Super Mario PC Fan Game Has Malware To Install Crypto Mining Software

Super Mario 3: Mario Forever, a leading PC fan game that is inspired by the Super Mario franchise by Nintendo, allegedly contains malware that can hijack crypto wallets and install crypto mining software. The game contains malicious software that steals data from infected devices.

Super Mario game contains malware

A report by Cyble Research & Intelligence Labs said that a legitimate installer for the Super Mario 3: Mario Forever fan game was compromising user devices. This installer contained an additional payload with excess malicious software that is used to steal data from the infected devices. The devices are later loaded with resource-intensive crypto mining software running in the background.

The Mario Forever project was first released in 2004 through the Softendo website. Mario Forever was inspired by the Super Mario franchise, with its popularity being attributed to free levels where players mimic the original Nintendo services. The game’s website indicates it has nearly 17 million downloads to date.

The report published by Cyble has also said that the game’s installer has also installed the XMR Miner. This miner software operates a Monero cryptocurrency miner in the background. The miner consumes the computing resource of the targeted device to target a malicious threat actor earning cryptocurrencies in the process.

Monero is ranked as one of the privacy coins available in the cryptocurrency industry. The coin is largely used by cybercriminals because blockchain transactions are not recorded on-chain.

This game will also install a file that will pave the way for downloads and enable the installation of the Umbral Stealer. According to the company, the information stealer is classified as lightweight and efficient.

The malware can be used to conduct a wide range of hacking campaigns against the targeted device. It can be used to steal user passwords, private information, webcam images, and information linked to crypto wallets. The Cyble researchers further said that the app is used to target Bytecoin, Ethereum, and Zcash wallet addresses.

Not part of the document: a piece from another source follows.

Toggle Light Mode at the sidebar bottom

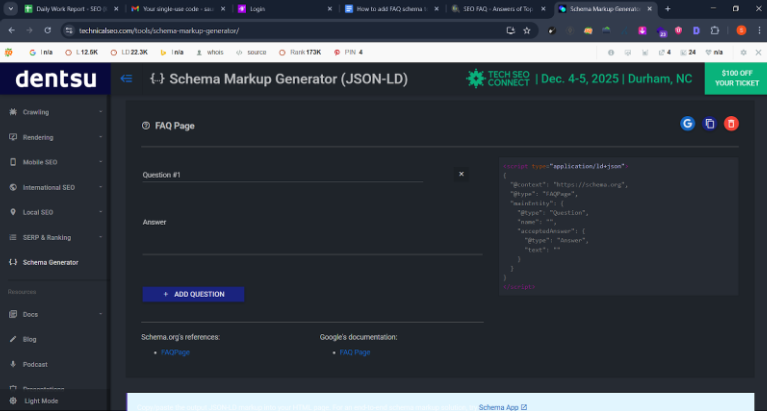pos(40,400)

Hacking campaigns against Nintendo

It is not the first time that the Super Mario franchise has been targeted by hacking campaigns. Additionally, Super Mario 3: Mario Forever is not an official game by Nintendo. However, the game has a long history as a leading fan game, and it has also achieved much popularity in the Mario franchise.

The animated film adaptation proposed this year also shows that people might also be downloading and installing the game for nearly two decades since the initial freeware release. The film was a major success for Nintendo, and it earned more than one billion dollars at the global box office, making it the most successful game in history.

Super Mario 3: Mario Forever has previously been targeted by hackers with the intention of gaining access to player PCs. A report that was published by Protos noted that the game had been subjected to past investigations that revealed this malware and trojan horses. The malware in question is installed on user devices using a legitimate installer.